● **What you should do**
After finding the line with "Screen dimensions: 1261x951" in the data below, set down exactly each line through the one with "The height and width of the screenshot is (803, 1512).", inclusive, and stop there.

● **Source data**

-=-=-

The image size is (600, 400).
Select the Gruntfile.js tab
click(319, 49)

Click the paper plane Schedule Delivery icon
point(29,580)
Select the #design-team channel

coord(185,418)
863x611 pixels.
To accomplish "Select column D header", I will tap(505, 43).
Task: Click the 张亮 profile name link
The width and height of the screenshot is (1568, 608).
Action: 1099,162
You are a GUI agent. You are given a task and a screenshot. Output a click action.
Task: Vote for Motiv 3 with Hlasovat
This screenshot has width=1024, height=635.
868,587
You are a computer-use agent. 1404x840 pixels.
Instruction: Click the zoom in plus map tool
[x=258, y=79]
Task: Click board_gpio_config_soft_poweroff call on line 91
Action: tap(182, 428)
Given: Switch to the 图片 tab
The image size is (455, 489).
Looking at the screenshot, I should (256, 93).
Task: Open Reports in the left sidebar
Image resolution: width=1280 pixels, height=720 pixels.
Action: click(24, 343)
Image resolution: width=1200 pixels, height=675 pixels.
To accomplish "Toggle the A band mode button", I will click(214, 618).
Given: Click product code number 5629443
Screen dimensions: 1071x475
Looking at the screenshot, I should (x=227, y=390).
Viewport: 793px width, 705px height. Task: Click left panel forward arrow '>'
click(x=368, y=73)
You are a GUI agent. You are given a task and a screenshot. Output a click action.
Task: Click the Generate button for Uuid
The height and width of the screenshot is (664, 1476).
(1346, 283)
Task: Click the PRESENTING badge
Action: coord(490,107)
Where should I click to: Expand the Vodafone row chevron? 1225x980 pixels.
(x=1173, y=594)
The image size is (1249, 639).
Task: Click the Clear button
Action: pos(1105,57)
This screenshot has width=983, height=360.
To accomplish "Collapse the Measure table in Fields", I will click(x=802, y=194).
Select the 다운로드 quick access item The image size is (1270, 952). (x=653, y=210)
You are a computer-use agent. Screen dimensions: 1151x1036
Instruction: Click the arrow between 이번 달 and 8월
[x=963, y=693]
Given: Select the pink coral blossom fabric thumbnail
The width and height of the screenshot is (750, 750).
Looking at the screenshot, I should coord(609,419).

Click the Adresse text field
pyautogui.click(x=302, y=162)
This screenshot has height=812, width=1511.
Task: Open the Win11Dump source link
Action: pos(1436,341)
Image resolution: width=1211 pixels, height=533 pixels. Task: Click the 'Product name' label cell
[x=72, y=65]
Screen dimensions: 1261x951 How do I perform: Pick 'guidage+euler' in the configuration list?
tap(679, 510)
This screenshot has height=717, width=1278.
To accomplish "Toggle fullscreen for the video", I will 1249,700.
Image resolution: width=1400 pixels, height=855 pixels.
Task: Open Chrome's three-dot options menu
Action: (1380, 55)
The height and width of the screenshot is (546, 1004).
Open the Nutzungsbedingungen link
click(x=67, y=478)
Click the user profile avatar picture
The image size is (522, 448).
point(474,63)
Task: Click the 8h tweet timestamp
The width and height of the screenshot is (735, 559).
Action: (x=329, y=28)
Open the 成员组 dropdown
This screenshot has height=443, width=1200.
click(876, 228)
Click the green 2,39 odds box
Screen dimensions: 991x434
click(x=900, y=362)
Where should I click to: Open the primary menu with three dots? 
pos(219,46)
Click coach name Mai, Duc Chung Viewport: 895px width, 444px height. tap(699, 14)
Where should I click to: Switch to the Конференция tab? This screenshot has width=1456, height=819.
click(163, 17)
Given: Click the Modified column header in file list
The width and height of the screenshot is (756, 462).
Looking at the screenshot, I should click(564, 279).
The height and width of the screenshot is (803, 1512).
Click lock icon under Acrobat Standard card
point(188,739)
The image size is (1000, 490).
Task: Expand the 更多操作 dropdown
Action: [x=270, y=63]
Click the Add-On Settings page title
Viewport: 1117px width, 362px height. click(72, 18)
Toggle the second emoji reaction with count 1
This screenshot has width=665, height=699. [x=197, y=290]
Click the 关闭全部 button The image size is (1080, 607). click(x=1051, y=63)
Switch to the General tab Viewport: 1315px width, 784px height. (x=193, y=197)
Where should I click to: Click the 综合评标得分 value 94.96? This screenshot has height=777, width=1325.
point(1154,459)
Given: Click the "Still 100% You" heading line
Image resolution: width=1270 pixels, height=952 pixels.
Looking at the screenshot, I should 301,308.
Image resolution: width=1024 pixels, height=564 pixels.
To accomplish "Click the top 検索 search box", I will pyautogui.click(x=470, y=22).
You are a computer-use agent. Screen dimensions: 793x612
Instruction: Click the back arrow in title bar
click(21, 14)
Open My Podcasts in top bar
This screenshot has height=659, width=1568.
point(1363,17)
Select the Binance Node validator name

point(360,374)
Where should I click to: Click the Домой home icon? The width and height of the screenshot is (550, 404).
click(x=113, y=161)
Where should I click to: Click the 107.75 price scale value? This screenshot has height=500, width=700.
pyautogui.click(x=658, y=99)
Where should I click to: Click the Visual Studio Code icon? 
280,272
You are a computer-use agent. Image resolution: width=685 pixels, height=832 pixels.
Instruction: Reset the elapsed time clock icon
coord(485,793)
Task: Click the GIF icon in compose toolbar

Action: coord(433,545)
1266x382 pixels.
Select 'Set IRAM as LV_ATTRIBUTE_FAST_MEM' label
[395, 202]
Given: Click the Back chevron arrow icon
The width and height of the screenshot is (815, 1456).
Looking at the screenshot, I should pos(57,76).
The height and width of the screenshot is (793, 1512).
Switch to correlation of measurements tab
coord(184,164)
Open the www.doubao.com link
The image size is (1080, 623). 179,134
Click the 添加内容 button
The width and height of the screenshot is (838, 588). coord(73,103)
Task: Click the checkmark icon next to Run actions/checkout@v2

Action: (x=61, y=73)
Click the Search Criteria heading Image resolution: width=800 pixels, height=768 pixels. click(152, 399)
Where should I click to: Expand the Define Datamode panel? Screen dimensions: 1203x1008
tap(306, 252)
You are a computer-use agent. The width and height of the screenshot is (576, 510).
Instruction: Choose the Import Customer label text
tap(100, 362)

-=-=-

● **Answer for this exercise**
Screen dimensions: 1261x951 How do I perform: Pick 'guidage+euler' in the configuration list?
tap(679, 510)
This screenshot has height=717, width=1278.
To accomplish "Toggle fullscreen for the video", I will 1249,700.
Image resolution: width=1400 pixels, height=855 pixels.
Task: Open Chrome's three-dot options menu
Action: (1380, 55)
The height and width of the screenshot is (546, 1004).
Open the Nutzungsbedingungen link
click(x=67, y=478)
Click the user profile avatar picture
The image size is (522, 448).
point(474,63)
Task: Click the 8h tweet timestamp
The width and height of the screenshot is (735, 559).
Action: (x=329, y=28)
Open the 成员组 dropdown
This screenshot has height=443, width=1200.
click(876, 228)
Click the green 2,39 odds box
Screen dimensions: 991x434
click(x=900, y=362)
Where should I click to: Open the primary menu with three dots? 
pos(219,46)
Click coach name Mai, Duc Chung Viewport: 895px width, 444px height. tap(699, 14)
Where should I click to: Switch to the Конференция tab? This screenshot has width=1456, height=819.
click(163, 17)
Given: Click the Modified column header in file list
The width and height of the screenshot is (756, 462).
Looking at the screenshot, I should click(564, 279).
The height and width of the screenshot is (803, 1512).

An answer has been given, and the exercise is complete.